What this task involves |
Between the line containing "For every named target in this 659×2576" and the line containing "Local Highlights (94, 2210)" lies a run of lines; give that run again exactly, with both of those lines, and nothing else from the entries below.

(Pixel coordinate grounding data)
┏━━
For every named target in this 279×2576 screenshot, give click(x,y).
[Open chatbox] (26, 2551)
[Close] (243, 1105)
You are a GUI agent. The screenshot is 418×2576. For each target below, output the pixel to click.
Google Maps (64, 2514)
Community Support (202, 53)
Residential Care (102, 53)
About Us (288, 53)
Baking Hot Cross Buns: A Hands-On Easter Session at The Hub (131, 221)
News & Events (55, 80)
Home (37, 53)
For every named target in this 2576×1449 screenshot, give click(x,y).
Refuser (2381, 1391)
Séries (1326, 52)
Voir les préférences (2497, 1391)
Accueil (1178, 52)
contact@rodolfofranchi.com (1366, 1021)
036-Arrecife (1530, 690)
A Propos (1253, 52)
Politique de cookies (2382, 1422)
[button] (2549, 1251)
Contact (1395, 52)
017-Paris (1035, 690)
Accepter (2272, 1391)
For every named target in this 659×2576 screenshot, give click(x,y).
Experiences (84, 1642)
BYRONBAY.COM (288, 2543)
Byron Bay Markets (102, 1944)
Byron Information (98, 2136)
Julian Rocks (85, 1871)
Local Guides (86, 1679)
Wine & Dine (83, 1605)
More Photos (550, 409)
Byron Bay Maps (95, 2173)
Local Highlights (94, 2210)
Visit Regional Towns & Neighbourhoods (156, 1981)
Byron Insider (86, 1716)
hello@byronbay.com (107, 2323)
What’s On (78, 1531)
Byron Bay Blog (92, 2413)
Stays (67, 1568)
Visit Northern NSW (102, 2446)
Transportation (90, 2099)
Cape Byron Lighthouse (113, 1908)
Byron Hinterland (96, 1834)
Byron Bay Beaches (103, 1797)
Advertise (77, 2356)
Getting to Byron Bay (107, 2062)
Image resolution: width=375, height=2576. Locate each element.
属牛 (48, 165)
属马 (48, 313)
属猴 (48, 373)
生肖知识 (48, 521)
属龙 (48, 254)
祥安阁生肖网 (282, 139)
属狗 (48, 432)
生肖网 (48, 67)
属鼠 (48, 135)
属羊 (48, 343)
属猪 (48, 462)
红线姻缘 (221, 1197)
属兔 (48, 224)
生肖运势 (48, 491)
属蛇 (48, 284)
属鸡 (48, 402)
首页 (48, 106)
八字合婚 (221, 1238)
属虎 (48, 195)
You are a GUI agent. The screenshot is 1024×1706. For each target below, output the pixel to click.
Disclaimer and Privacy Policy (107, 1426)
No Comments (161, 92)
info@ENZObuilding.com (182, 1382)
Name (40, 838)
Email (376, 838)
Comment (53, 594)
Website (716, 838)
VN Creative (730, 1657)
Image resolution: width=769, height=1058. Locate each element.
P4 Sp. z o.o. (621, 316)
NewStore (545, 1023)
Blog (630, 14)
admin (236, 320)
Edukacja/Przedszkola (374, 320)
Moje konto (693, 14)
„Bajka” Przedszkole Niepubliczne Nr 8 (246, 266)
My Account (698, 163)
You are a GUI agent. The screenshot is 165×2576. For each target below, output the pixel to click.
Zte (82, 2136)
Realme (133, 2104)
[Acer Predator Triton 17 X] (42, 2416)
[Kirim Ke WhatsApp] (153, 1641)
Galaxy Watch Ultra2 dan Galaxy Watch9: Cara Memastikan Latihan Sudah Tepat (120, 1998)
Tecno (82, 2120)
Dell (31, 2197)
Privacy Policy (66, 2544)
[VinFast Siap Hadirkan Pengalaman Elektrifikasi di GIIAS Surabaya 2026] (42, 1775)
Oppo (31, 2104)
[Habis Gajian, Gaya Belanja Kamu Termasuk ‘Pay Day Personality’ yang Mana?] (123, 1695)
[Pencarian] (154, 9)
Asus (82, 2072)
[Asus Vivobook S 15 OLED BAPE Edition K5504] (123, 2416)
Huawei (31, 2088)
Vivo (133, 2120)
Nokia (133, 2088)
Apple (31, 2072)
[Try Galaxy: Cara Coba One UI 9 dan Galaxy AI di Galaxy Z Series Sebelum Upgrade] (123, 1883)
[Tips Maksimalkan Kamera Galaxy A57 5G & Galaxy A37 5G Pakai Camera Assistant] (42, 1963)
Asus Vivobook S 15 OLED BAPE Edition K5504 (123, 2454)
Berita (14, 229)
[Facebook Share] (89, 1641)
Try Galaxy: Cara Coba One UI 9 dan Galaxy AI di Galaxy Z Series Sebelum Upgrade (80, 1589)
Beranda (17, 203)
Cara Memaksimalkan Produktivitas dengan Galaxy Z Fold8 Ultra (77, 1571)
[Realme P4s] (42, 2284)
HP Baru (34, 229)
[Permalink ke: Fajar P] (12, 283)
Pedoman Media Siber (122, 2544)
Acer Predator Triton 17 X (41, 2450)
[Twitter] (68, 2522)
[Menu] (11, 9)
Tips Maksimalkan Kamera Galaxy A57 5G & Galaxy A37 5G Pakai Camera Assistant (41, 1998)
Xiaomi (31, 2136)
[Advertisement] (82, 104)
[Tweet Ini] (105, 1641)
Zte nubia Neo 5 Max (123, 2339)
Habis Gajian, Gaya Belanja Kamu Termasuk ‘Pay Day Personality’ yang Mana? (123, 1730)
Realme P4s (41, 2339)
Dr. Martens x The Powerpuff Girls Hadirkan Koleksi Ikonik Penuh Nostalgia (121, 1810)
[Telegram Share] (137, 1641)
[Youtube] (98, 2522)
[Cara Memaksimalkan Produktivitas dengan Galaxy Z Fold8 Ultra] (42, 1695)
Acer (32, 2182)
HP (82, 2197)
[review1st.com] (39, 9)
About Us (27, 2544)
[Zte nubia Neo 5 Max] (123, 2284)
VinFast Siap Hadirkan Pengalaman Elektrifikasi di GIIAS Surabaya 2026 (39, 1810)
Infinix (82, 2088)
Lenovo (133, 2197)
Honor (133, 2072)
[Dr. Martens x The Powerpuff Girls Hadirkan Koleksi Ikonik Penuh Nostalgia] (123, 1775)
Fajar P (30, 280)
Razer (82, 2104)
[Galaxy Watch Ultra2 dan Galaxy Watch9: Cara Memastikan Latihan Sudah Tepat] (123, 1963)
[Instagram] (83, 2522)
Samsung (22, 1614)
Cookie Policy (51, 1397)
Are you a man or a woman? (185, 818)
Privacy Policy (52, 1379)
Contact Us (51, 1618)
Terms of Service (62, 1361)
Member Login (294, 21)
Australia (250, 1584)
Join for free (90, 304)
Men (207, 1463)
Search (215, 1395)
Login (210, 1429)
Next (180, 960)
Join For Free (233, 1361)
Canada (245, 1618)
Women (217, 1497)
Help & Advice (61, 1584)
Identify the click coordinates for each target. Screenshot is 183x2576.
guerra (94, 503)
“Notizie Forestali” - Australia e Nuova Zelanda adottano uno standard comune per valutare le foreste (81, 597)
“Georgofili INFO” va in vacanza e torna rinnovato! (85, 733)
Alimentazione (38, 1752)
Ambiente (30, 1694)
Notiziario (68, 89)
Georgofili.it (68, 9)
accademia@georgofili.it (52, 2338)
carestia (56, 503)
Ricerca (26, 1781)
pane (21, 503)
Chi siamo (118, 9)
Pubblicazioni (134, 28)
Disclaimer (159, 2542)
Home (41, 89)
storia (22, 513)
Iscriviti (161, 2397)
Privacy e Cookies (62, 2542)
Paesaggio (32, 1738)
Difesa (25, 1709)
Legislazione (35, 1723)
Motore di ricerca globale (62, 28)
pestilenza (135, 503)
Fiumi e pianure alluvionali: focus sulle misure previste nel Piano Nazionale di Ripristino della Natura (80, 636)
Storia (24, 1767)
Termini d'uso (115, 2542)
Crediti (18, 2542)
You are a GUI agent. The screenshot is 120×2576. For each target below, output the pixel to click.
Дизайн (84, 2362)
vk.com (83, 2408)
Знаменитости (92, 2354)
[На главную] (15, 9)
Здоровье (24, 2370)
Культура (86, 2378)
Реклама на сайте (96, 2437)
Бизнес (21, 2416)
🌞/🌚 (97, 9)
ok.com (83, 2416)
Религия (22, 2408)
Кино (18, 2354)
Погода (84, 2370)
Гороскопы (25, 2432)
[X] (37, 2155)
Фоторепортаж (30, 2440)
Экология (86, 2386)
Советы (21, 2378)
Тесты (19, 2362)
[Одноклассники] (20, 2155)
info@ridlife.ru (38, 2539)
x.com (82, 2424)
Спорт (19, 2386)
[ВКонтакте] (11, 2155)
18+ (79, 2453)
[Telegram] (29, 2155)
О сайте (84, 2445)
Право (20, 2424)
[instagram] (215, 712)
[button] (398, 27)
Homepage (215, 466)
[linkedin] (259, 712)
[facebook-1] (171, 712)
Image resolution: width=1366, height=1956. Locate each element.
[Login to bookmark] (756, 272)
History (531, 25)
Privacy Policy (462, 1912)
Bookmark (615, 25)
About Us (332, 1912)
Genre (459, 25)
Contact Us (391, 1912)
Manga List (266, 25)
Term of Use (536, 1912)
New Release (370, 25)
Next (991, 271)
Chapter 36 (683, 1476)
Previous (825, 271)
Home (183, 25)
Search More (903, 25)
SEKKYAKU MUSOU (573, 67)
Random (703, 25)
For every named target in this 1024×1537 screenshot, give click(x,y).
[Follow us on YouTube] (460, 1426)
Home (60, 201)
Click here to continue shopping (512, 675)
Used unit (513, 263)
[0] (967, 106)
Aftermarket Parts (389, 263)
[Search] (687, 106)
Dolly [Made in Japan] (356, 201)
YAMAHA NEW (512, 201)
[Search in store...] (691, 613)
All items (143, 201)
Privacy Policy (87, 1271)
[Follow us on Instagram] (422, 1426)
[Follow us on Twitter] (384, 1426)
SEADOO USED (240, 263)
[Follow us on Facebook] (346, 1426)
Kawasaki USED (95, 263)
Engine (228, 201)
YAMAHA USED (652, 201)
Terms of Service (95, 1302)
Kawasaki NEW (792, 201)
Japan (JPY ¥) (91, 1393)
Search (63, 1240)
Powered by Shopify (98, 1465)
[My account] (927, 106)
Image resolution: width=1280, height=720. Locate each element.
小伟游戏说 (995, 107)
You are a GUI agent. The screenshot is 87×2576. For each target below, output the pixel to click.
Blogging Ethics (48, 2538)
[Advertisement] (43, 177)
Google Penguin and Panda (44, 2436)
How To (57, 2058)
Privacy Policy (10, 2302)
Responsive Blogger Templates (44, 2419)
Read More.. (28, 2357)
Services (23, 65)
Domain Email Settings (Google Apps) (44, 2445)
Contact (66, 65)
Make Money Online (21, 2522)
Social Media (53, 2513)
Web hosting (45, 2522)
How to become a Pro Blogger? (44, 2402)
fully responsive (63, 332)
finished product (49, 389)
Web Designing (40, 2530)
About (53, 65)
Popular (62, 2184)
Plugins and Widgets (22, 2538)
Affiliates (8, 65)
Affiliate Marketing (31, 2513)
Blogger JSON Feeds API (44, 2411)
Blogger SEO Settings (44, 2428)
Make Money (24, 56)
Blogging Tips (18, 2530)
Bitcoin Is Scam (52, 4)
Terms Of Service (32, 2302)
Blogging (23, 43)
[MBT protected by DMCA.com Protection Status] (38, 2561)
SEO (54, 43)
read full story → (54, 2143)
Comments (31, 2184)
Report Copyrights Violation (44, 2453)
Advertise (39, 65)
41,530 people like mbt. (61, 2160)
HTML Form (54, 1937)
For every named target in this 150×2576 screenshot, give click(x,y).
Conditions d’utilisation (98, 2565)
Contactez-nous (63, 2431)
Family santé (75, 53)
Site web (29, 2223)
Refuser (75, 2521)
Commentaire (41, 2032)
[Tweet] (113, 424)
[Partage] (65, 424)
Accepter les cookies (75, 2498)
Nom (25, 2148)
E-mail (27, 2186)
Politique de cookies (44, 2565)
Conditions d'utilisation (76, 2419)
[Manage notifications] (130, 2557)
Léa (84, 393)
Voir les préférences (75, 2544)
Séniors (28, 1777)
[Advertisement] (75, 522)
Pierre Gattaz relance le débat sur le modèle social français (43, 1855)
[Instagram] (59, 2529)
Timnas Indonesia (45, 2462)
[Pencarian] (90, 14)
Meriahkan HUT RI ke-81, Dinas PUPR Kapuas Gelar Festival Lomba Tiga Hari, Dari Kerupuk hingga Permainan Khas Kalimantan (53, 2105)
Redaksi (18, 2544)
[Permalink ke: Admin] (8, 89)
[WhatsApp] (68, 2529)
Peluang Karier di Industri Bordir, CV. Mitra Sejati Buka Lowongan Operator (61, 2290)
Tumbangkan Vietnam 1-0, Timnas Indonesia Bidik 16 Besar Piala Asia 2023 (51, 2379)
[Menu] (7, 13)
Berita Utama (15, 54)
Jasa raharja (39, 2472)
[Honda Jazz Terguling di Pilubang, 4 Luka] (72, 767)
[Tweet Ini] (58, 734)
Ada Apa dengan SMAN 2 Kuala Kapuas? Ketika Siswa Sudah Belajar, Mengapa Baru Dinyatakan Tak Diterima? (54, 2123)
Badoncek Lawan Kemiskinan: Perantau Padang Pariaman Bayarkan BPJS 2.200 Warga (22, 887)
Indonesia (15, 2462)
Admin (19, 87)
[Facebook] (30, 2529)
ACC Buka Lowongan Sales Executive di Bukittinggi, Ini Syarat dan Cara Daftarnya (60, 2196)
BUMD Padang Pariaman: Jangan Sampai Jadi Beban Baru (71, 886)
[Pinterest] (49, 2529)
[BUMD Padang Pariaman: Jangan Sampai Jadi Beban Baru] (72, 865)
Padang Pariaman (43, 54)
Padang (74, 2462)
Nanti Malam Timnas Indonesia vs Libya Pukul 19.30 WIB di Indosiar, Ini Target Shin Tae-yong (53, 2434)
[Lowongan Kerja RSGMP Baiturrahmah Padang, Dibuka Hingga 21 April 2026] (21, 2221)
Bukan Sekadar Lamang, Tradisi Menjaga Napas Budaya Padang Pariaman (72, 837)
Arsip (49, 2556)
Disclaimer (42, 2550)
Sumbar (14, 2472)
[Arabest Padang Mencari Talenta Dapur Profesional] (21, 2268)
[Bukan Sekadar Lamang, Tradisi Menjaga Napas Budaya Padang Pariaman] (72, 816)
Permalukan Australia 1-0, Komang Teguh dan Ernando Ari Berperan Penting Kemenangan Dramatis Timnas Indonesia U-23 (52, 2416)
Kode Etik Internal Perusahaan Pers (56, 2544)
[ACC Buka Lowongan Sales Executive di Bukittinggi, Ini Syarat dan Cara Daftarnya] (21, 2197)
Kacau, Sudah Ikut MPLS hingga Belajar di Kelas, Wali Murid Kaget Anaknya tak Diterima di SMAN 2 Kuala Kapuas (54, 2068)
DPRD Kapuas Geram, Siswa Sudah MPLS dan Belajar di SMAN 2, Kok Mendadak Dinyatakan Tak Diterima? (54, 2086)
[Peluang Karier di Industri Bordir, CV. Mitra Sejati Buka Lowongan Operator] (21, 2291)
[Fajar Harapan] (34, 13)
┗━━
Response below |
For every named target in this 659×2576 screenshot, give click(x,y).
Experiences (84, 1642)
BYRONBAY.COM (288, 2543)
Byron Bay Markets (102, 1944)
Byron Information (98, 2136)
Julian Rocks (85, 1871)
Local Guides (86, 1679)
Wine & Dine (83, 1605)
More Photos (550, 409)
Byron Bay Maps (95, 2173)
Local Highlights (94, 2210)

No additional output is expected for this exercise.